**TEXT BLOCK:**
Start: Carl Edwards, Roush Fenway Racing Ford leads the field
Start: Carl Edwards, Roush Fenway Racing Ford leads the field

Photo by: Getty Images

And you know the story about the first NASCAR race there, when the tires were popping like champagne corks on New Year’s Eve, and most of the top drivers refused to participate. Bill France may or may not have tried to make his point with a pistol, but he swore there would be a race, and there was, and Richard Brickhouse won, never to visit victory lane again. One of the few top drivers to compete that day was the mercurial, fascinating Bobby Isaac, who always felt like an outsider and didn’t play well with others, and thus declined to join the majority and walk out.

Isaac – you’ve probably heard this story – was leading there four years later when he pulled to the pits and parked the car. Another driver, Larry Smith, had already been killed early in the race, in a crash so mild the car was barely damaged and could have continued.

Voices in Isaac’s head told him to quit. He should have listened even more closely. A few years later he was driving a late model at Hickory, North Carolina, at a small track once owned by Dale Jarrett’s champion-racer father, Ned. Midway through Isaac parked the car, climbed out, and had a heart attack. Bobby Isaac was 45.

**SET TASK A:**
From the rows, copy the stretch from the line containing "Image resolution: width=960" through the line containing "(x=52, y=915)", character for character.

**RECORDS FOR THE EXERCISE:**
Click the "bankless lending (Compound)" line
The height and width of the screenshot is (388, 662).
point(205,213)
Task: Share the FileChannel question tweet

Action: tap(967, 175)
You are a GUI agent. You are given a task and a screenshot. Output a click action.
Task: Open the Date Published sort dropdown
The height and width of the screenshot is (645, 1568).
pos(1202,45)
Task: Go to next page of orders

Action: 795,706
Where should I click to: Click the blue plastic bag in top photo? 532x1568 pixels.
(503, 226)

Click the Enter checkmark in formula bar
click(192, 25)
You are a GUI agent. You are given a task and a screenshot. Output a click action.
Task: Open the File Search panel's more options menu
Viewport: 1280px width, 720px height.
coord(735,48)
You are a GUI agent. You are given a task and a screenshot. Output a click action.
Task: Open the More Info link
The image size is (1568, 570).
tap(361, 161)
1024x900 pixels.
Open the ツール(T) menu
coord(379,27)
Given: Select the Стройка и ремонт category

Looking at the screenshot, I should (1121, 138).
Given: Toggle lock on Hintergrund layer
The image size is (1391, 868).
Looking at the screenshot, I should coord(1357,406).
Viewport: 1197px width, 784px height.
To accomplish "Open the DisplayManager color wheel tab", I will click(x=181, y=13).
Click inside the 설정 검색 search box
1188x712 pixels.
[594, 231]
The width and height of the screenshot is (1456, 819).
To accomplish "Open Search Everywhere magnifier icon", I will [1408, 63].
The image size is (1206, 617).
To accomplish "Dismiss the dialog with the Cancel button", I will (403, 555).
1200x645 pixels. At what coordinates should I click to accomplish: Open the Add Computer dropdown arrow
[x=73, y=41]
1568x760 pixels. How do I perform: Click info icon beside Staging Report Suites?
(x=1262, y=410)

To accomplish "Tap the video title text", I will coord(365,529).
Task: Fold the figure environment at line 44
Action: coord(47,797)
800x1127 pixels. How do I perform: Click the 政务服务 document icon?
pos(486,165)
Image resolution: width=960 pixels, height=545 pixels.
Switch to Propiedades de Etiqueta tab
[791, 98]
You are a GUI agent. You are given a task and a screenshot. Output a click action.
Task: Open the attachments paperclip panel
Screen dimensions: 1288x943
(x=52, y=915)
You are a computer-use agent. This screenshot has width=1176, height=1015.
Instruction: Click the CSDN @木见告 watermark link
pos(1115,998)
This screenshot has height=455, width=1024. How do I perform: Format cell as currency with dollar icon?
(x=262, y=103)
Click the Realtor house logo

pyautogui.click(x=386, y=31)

**SET TASK B:**
In the NASCAR passage, shorten the paragraph that begins "Voices in Isaac's head" while keeping its main facts.

**CORRECT RESPONSE A:**
Image resolution: width=960 pixels, height=545 pixels.
Switch to Propiedades de Etiqueta tab
[791, 98]
You are a GUI agent. You are given a task and a screenshot. Output a click action.
Task: Open the attachments paperclip panel
Screen dimensions: 1288x943
(x=52, y=915)

**CORRECT RESPONSE B:**
Voices in Bobby Isaac's head told him to quit. A few years later, while driving a late model at a small track in Hickory, North Carolina, once owned by Ned Jarrett, Dale Jarrett's father, he parked the car midway through, climbed out, and had a heart attack. He was 45.